* Work task *
Drop every picture, then repeat the records exactly.

[Stored entries]

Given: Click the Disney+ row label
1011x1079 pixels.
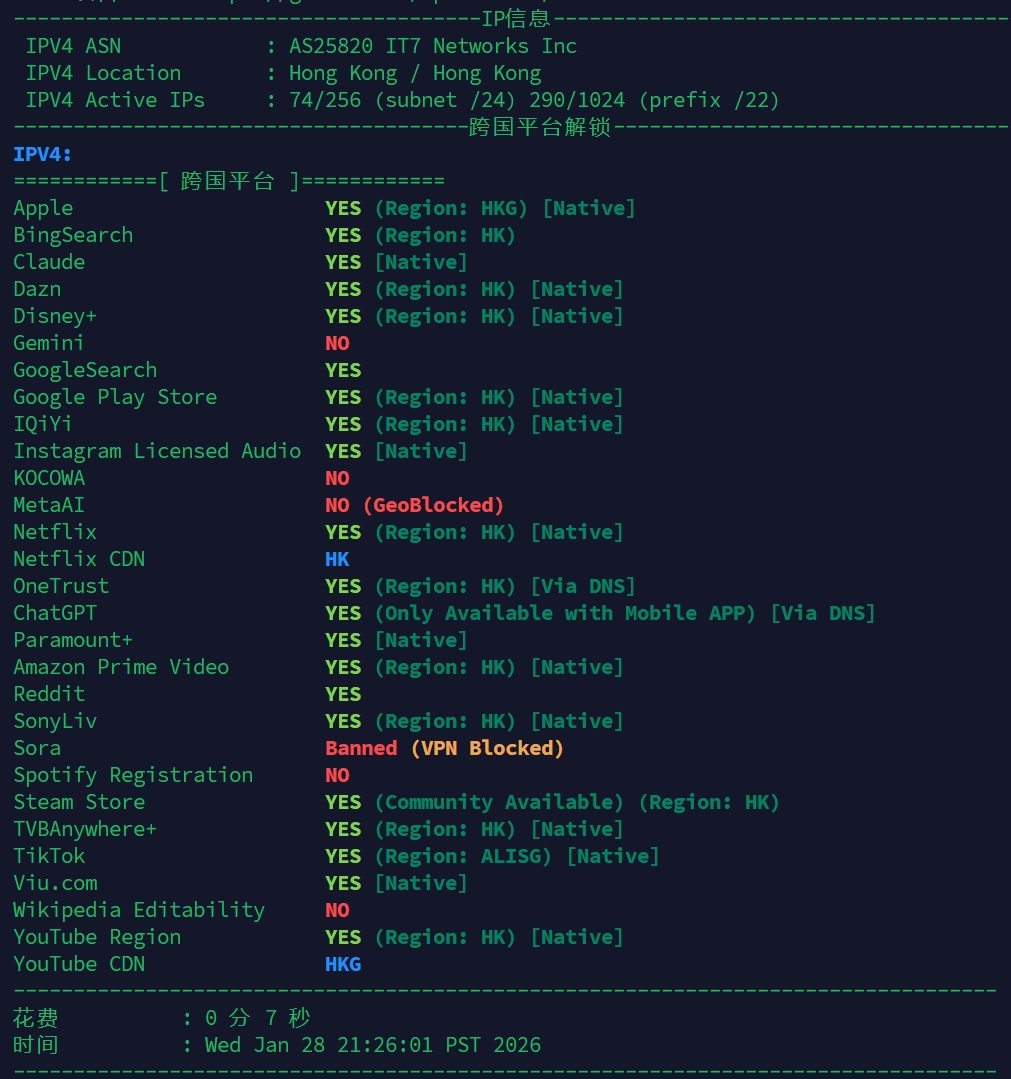Looking at the screenshot, I should point(55,316).
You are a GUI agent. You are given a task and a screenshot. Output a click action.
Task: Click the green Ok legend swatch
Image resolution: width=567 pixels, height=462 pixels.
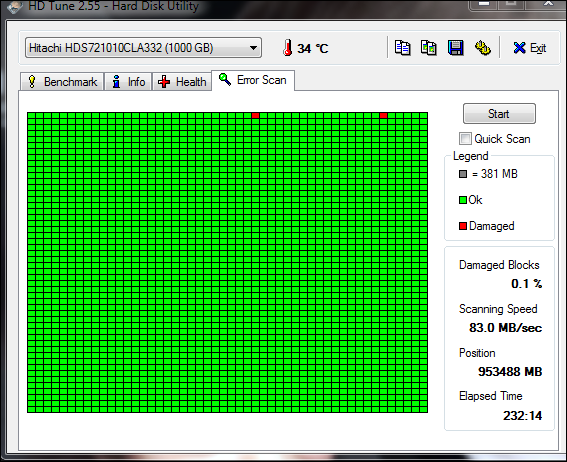click(463, 200)
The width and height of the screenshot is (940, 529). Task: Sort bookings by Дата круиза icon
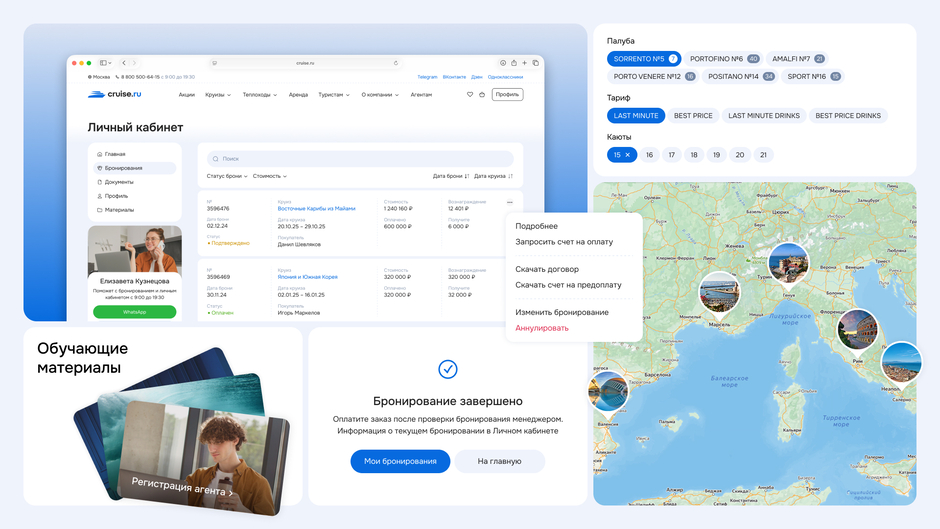[x=510, y=176]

* Result below *
Given: Click the Disney+ row label
1011x1079 pixels.
Looking at the screenshot, I should point(55,316).
You are a GUI agent. You are given a task and a screenshot. Output a click action.
Task: Click the green Ok legend swatch
Image resolution: width=567 pixels, height=462 pixels.
click(463, 200)
The width and height of the screenshot is (940, 529). Task: Sort bookings by Дата круиза icon
[x=510, y=176]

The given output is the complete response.